True Blood e a Filosofia faz parte de uma coleção de livros sobre a filosofia na cultura pop (cinema, literatura, TV, música, etc.) publicados no Brasil pela editora Madras (a maioria dos títulos) e pela Best Seller. Os livros são compostos basicamente por ensaios reunidos em partes temáticas. Especificamente este livro é organizado em cinco partes muito distintas, cada qual dividida em três capítulos dotados de títulos sugestivos e que, por sua vez, dividem-se em subtítulos para uma abordagem mais organizada dos temas. Os capítulos da obra são escritos por autores diferentes, o que torna a sua organização em partes separadas não apenas útil, mas muito necessária. Em resumo, o conteúdo do livro pode ser simplificado assim (na ordem em que se encontram):

1ª PARTE : A ÉTICA HUMANO-VAMPIRESCA 
1) Transformar ou não transformar: A Ética de fazer vampiros, de Christopher Robichaud, discorre acerca de temas como consentimento, respeito e ética, embasando-se principalmente na filosofia de Immanuel Kant e de seu conceito sobre o imperativo categórico.
2) Fantasiando-se e brincando de ser humano: Assimilação dos vampiros no playground humano, de Jennifer Culver, como o próprio título sugere, reflete sobre assimilação e aceitação através da obediência às regras sociais. Nessa parte, onde a participação do indivíduo na sociedade é representada como um jogo, os fundamentos são embasados na filosofia de John Huizinga e sua definição de jogo.
3) Bichos de estimação, gado e formas de vida superiores, de Ariadne Blayde e George Dunn, filosofa sobre os valores dos seres, quando postos em escala comparativa. Assim, questiona a superioridade dos seres humanos em relação aos demais animais e, naturalmente, da superioridade dos vampiros em relação aos seres humanos. Para tanto, utiliza ideias de Kant (autonomia moral), Aristóteles e Tomás de Aquino.

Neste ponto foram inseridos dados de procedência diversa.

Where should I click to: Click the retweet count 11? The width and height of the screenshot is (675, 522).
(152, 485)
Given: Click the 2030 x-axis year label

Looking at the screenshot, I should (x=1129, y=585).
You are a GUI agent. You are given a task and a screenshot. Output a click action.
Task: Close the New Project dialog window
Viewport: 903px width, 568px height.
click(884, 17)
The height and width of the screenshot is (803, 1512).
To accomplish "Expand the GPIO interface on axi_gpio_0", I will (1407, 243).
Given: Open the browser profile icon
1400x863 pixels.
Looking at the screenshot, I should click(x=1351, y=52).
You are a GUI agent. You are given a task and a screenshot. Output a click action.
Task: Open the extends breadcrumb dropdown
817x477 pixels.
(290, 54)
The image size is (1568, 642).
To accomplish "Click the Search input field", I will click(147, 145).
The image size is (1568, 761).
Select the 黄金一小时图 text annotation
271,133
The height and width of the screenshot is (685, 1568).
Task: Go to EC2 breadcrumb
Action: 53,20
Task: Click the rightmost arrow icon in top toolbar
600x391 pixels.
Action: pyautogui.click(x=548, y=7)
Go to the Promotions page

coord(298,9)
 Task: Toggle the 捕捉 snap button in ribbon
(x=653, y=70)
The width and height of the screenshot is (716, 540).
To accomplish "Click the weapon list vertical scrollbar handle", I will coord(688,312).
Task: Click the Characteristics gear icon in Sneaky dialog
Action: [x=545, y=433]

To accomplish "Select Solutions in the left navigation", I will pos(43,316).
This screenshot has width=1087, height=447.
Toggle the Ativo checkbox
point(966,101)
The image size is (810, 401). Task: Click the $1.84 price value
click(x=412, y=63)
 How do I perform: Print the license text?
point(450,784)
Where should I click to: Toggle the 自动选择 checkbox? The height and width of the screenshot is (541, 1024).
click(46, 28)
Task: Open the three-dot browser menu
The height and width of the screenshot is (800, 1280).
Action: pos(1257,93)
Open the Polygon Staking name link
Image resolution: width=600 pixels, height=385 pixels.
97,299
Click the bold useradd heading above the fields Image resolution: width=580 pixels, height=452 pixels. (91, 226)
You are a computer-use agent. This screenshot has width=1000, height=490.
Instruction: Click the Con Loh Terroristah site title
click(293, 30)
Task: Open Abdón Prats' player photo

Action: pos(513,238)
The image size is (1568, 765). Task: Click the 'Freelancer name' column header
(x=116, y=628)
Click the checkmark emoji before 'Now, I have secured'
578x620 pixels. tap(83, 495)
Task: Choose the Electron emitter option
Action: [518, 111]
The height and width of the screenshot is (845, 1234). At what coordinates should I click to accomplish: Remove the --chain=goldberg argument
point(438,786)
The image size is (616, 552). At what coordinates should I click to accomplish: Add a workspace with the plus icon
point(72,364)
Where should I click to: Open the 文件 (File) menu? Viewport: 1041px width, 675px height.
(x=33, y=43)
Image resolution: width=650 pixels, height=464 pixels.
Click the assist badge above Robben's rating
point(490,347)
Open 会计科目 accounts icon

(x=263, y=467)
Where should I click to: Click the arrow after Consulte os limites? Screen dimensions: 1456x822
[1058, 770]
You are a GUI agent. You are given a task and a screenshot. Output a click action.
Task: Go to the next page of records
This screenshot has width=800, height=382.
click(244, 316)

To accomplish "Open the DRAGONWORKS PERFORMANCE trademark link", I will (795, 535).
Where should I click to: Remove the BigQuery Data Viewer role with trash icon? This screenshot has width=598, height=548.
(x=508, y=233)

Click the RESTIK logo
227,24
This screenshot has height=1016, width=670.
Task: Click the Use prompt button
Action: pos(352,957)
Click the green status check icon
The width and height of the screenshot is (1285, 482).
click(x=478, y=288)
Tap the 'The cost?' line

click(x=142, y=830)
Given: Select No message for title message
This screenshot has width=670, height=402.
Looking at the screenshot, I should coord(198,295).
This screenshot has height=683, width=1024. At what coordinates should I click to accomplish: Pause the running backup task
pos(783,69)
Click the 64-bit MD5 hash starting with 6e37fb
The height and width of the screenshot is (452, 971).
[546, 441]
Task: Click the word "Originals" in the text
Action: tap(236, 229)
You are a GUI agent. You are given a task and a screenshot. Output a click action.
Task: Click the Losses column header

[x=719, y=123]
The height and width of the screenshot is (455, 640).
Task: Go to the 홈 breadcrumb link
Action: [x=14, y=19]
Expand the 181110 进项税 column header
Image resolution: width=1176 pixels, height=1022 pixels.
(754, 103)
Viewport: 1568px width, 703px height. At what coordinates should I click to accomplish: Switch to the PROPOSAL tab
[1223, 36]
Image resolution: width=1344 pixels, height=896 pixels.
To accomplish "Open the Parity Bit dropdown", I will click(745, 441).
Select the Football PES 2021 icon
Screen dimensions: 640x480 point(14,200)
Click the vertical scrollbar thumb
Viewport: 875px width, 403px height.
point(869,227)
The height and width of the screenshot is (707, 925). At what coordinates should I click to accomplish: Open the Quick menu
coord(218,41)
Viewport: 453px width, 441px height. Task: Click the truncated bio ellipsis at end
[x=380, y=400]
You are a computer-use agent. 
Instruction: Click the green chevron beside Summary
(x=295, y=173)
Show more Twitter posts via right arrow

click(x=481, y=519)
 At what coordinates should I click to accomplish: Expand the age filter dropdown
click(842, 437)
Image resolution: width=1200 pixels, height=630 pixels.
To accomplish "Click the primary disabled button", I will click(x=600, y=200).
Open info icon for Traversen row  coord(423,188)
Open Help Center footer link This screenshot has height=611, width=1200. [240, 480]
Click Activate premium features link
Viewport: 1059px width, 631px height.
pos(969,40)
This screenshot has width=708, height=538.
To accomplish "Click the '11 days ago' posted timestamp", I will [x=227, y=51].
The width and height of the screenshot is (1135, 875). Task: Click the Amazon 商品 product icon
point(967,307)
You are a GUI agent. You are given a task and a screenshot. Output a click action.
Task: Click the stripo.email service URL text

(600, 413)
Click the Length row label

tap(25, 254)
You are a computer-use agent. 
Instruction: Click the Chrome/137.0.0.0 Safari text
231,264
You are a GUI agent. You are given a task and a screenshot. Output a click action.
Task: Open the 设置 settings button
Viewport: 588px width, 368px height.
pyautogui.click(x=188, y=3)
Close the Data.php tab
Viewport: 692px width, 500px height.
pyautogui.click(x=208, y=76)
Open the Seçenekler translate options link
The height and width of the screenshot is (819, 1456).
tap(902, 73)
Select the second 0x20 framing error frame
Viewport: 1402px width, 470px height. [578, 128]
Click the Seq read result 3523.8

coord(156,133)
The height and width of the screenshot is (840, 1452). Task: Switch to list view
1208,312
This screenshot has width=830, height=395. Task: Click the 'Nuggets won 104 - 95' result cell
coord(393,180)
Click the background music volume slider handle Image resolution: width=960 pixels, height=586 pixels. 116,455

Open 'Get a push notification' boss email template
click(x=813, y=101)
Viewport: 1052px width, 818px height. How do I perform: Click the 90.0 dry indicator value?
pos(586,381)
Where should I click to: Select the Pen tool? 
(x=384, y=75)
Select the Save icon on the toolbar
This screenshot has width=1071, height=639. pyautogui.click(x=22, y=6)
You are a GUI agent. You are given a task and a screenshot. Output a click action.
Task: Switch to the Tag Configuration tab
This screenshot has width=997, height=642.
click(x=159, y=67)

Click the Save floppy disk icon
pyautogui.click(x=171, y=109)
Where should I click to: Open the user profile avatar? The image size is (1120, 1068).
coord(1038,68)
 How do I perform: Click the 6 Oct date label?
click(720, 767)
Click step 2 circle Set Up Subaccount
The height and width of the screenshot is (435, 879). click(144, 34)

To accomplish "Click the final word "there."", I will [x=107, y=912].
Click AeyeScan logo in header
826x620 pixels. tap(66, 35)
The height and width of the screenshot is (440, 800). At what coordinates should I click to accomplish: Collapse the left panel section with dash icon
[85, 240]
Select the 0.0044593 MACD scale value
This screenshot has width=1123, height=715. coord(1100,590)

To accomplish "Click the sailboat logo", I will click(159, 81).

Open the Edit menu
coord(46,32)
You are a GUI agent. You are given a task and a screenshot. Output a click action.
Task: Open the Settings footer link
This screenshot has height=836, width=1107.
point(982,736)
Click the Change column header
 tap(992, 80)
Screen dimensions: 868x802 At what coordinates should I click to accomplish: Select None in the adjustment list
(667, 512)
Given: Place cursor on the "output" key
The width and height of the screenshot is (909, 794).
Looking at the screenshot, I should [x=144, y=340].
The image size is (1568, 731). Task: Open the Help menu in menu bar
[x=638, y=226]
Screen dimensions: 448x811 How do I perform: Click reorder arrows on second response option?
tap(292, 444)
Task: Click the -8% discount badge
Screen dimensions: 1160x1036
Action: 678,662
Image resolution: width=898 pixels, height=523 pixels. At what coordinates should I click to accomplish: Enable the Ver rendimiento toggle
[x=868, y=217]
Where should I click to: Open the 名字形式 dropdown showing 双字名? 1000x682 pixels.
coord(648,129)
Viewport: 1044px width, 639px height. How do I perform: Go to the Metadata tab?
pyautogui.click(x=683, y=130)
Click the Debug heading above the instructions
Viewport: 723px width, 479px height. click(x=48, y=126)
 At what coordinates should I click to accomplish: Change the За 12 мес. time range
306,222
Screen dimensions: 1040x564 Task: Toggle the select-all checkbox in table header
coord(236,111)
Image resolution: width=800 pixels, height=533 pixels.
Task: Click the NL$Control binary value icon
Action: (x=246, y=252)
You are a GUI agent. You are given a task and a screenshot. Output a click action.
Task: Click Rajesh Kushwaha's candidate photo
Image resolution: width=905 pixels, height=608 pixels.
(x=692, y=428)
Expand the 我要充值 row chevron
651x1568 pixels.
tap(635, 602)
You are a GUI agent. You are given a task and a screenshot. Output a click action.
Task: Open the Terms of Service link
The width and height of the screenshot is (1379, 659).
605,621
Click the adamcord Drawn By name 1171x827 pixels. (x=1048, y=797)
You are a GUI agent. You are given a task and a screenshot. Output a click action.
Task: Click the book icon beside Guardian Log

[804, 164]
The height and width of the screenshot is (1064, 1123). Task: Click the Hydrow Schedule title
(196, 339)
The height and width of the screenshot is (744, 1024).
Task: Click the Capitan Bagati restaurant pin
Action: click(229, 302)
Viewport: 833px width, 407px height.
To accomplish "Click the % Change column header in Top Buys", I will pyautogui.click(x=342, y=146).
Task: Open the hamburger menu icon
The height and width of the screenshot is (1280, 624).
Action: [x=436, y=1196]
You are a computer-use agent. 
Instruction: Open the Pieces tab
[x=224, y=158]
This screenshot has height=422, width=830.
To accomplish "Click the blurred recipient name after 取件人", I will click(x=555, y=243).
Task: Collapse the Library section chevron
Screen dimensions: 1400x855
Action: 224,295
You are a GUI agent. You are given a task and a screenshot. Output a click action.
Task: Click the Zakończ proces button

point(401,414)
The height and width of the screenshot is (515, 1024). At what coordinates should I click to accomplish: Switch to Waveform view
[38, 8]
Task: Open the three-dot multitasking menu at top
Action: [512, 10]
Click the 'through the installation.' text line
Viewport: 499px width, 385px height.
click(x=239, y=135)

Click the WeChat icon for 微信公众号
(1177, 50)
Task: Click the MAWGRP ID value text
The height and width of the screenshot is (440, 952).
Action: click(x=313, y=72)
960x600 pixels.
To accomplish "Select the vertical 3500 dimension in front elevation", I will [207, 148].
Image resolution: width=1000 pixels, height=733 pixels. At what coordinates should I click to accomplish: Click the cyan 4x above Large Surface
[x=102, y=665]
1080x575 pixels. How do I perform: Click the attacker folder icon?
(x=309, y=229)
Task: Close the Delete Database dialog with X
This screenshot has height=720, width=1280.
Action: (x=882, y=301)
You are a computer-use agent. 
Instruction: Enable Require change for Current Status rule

2ª PARTE: A POLÍTICA DE SER UM MORTO
1) Pacto de sangue: Os direitos e o contrato social vampiresco-humano, de Joseph J. Foy, argumenta sobre a questão dos direitos civis e suas implicações quando sociedade e religião entram em atrito. Aqui duas perspectivas filosóficas ganham destaque: o direito natural de John Locke e o contrato social de John Rawls.
2) Querida, se não podemos matar os humanos, para que serve ser um vampiro?, de William M. Curtis, lida com conceitos sobre política, cidadania e direitos de grupo, evocando princípios aristotélicos sobre política e ética, tolerância e autonomia, além do liberalismo de Kukathas, e a socialização e identidade vampirescas sob a alegoria de Thomas Nagel sobre experiências subjetivas.
3) Sangue de mentira: A política da artificialidade, de Bruce A, McClelland, reflete sobre a inserção social através da artificialidade, baseando-se no consumo do TruBlood como modo de formar consumidores ideais e vulneráveis, suprimindo as identidades.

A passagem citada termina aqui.